This collection, the result of a 2017 conference (in which—disclosure is due—the reviewer has participated), represents a topical addition to the growing bookshelf dedicated to Jewish activists and jurists and their contribution to 20th century international law.1 The opening essay by Annette Weinke serves in lieu of traditional introductory reflection on the contributions, their relation to existing scholarship, epistemologies, and method; what they signify and what new inquiries they compel. Through a rich longue durée tour of Jewish presence in the field during the 20th century, Weinke ponders some of the key questions attending the study of legal aspects of “Jewish internationalism”(p. 9). She reveals the editors’ commitment to going beyond revisiting the intellectual biographies of elite usual suspects, “a few academics and honorees”(p. 9). This ambition to examine a wider corpus of historical agents and types of agency consolidates a recent important move by scholarship. Bilsky’s chapter on Rachel Auerbach provides one historical corrective; Brot’s essays on legal aid in DP Camps, or De Vita’s work on communist Kaul, represent others. These beg, however, other questions. One concerns the limitations of a field of inquiry that is expanded—yet only to cover the study of the agency of European Jews, alone. The international law engagement of non-European Jews, often marginalised as Jews and as non-European both, has not received any attention in legal-historical research. The ambition to give voice to those “erased from conventional accounts of international (legal) thought” (p. 10) by studying “various facts of legal engagement” (p. 11) merits some reflection on exclusions inherent in the framing of this collection’s field of study.

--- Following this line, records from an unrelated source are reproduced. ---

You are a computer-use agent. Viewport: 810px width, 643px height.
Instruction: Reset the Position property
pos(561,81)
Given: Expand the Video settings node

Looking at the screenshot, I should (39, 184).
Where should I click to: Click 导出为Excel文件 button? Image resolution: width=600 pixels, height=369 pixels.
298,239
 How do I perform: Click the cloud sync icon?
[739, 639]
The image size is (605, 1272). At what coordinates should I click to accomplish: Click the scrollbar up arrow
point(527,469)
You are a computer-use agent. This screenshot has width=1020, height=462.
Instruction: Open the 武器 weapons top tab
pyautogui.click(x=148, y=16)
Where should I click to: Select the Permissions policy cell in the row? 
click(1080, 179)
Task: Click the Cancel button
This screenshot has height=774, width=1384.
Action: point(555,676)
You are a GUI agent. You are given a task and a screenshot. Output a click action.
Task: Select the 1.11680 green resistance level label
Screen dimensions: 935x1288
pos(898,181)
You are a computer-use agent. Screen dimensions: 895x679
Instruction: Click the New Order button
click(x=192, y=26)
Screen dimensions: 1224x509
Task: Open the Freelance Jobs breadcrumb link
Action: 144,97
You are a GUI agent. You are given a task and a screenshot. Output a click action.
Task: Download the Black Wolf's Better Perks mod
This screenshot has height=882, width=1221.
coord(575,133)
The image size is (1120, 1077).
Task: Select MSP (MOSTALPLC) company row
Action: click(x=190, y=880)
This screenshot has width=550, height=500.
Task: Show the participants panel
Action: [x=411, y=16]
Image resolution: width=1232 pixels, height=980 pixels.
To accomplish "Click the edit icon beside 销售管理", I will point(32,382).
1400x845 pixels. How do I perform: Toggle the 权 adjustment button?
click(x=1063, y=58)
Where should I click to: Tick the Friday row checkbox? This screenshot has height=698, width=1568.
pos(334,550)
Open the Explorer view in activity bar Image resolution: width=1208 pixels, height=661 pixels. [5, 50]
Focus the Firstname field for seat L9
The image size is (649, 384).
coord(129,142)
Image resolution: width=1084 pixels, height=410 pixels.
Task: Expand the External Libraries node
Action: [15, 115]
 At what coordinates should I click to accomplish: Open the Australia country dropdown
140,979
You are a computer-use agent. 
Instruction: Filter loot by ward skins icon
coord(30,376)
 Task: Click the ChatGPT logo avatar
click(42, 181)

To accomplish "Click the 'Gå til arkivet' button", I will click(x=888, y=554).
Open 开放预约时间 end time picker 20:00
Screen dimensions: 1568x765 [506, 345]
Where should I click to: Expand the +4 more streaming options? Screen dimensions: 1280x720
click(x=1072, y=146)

Some of the essays follow the tendency to downplay, in principle or effect, the import of intra-Jewish political contestation for the understanding of the kaleidoscope of Jewish ideological sensibilities, political projects, and reform agenda in the international legal arena. Weinke’s counterpoint that “competition as well as crossfertilization” (AW13) both characterised the complex relationship between e.g. national and assimilationist international law protagonists and institutions offers a fresh insight on the contribution of modern Jewish politics to international law—and, no less important, vice versa. The engine of ideological animosity and institutional jealously has been, indeed, a common thread running through familiar and less-known episodes of 20th century Jewish international law activism from e.g. the strange coalitions promoting minority rights in Paris 1919; the credit war for the Bernheim petition of the 1930s;2 competing authorship claims over the human rights project in the 1940s;3 and the contestation over primacy of Jewish representation on world stage before, but especially following, Israel’s UN admission.4 Weinke’s insight captures well both the collection’s ambition and its achievement: to de-essentialise and politicise the shifting dynamics of Jewish international legal agency and so move away from “the tropes of a liberal Jewish legal cosmopolitanism and of a victim-centered international justice”(p. 18)—and to do so through concrete historicising of diverse Jewish agencies. Downplaying political or ideological contestation, however, comes with a risk patent e.g. in how she reads the cosmopolitan citizenship potential of the Nansen passport. Mindful of the Vienna School critics of that project, that reading nonetheless misses out on another critical attitude to that instrument of protection. Such passports, for Zionists, furnished evidence of Jewish vulnerability and political inferiority: as an official League of Nation recognition of Jewish statelessness, these presented an odious privilege.5
James Leoffler’s reflection on the “Promise and Peril” of “Jewish International Legal Biography” complements, in many respects, Weinke’s survey. It explores the tensions between two approaches to such biographies. One deploys “a liberal cosmopolitan metanarrative that frames international Jewish lawyering as a form of legalist antipolitics”, the other, a “liberal nationalist metanarrative” that privileges Jewish politics as the point of departure for “a necessary legal reordering of the world” (p. 38). The former, he proposes, tends to erase the politics of its biographical subjects, emphasise their victimhood, and produce martyrologies where Jews serve as “avatars of international morality” (p. 43); the latter, Leoffler implies, runs the risk of venerating the politics of Jewish nationalism—although here, concrete examples of such biographical veneration—or, indeed, any biographical work that follows that approach—would have bolstered the evidence provided by two primary, contemporaneous sources. The essay concludes with a call to historicise “the relationship between Jews and international law” by “excavating Jewish political investments” without “reifying Jewish politics” that underly these investment.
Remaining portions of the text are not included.